**Objectif visé**
Modifiez le passage de l'extrait sur le décret-loi 54 qui commence par « Le décret 115 » et se termine par « lois plus répressives. » inclus. Recopiez-le en remplaçant « magistrats » par « juges ».

**Extrait**
↓
Particulièrement critiqué par les journalistes et les professionnels des médias, l’article 24 du décret-loi 54 prévoit « cinq ans d’emprisonnement et une amende de 50 000 dinars [15 650 euros] à quiconque utilise sciemment des systèmes et réseaux d’information et de communication en vue de produire, répandre, diffuser, ou envoyer, ou rédiger de fausses nouvelles, de fausses données, des rumeurs, des documents faux ou falsifiés ou faussement attribués à autrui dans le but de porter atteinte aux droits d’autrui ou porter préjudice à la sûreté publique ou à la défense nationale ou de semer la terreur parmi la population ».
Les mêmes peines s’appliquent à « toute personne qui procède à l’utilisation de systèmes d’information en vue de publier ou de diffuser des nouvelles ou des documents faux ou falsifiés ou des informations contenant des données à caractère personnel, ou attribution de données infondées visant à diffamer les autres, de porter atteinte à leur réputation, de leur nuire financièrement ou moralement, d’inciter à des agressions contre eux ou d’inciter au discours de haine ». Les peines sont doublées « si la personne visée est un agent public ou assimilé ».
Ce texte constitue un véritable retour en arrière dans la mesure où depuis 2011, existait un cadre législatif libéral.
Le décret 115 relatif à la liberté de la presse réserve les peines privatives de liberté en matière de délit de presse aux seuls cas de pédopornographie et d’incitation à la violence et à la haine. Malgré cette avancée, plusieurs magistrats ont continué à avoir recours à d’autres lois plus répressives.
↑
**Matériel fourni**
↓
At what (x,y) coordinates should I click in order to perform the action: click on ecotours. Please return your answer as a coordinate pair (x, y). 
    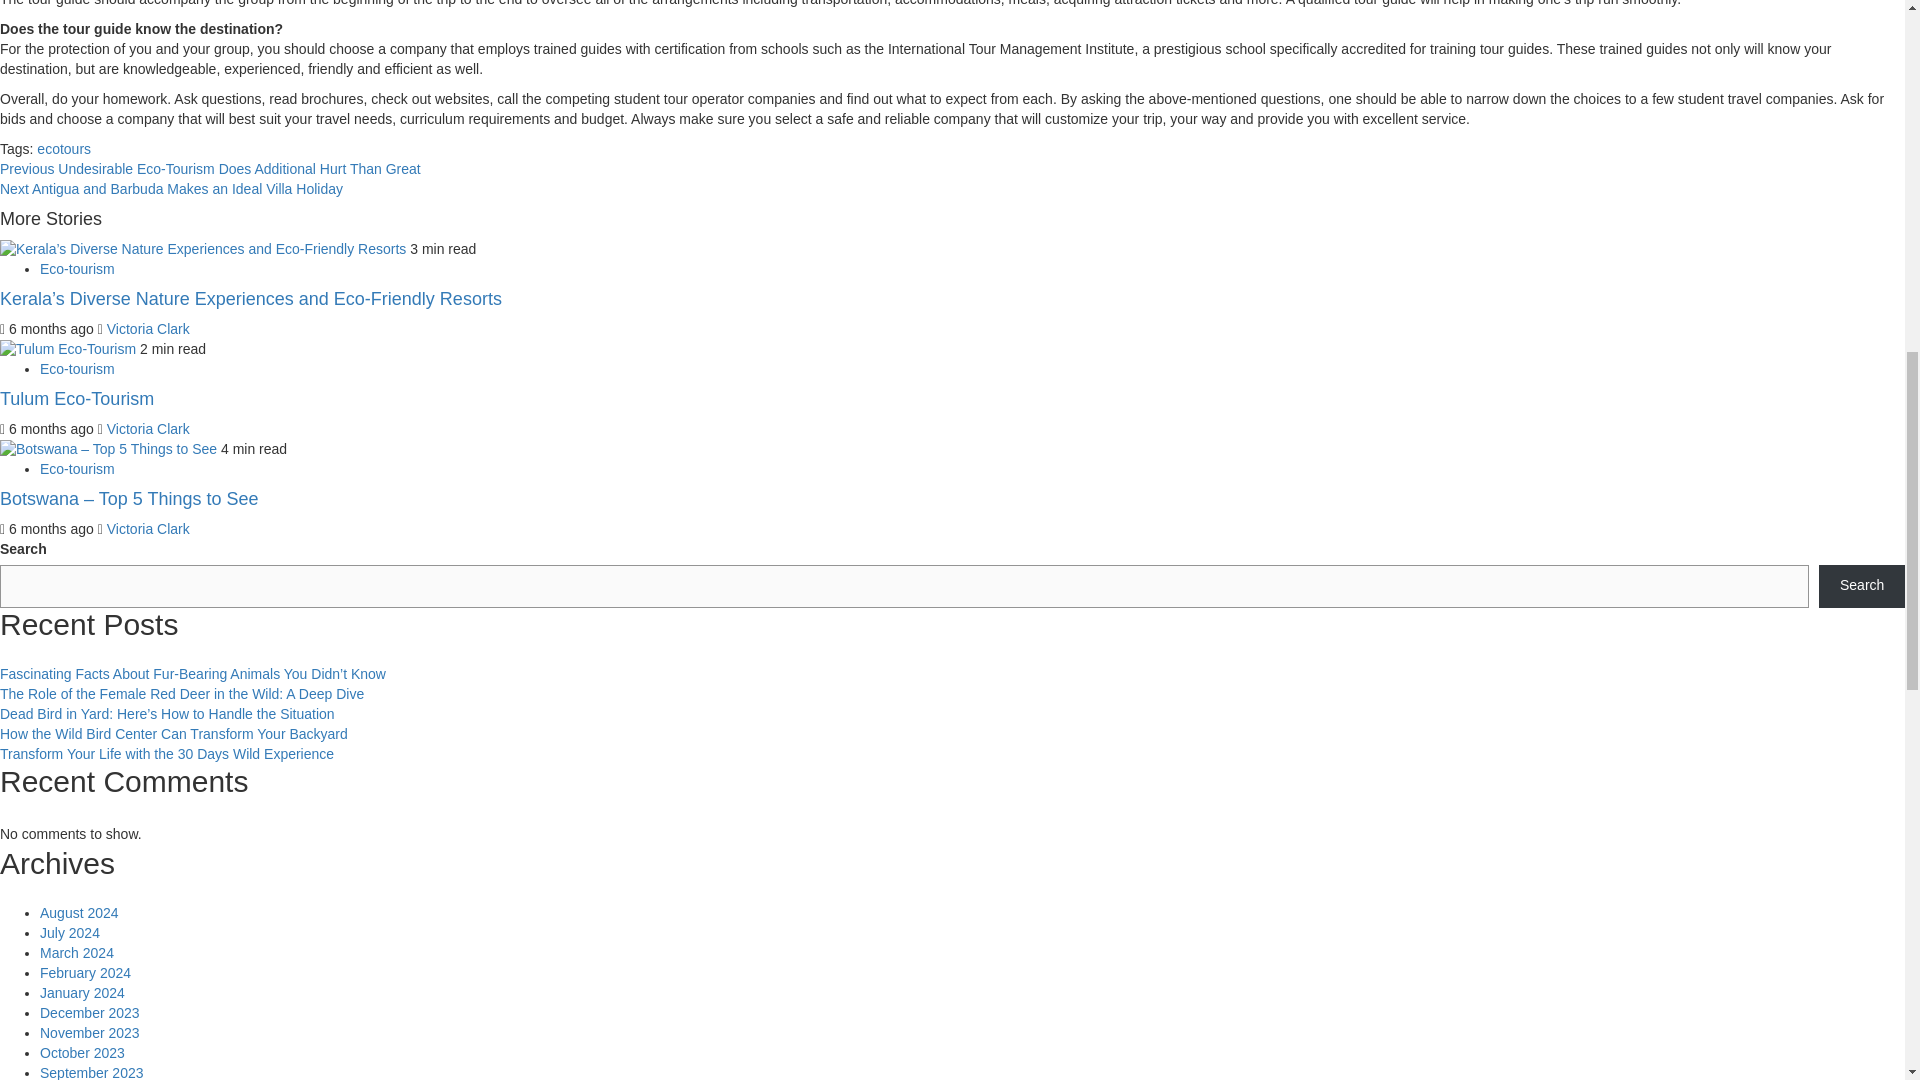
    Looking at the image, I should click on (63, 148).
↑
**Travail réalisé**
Le décret 115 relatif à la liberté de la presse réserve les peines privatives de liberté en matière de délit de presse aux seuls cas de pédopornographie et d’incitation à la violence et à la haine. Malgré cette avancée, plusieurs juges ont continué à avoir recours à d’autres lois plus répressives.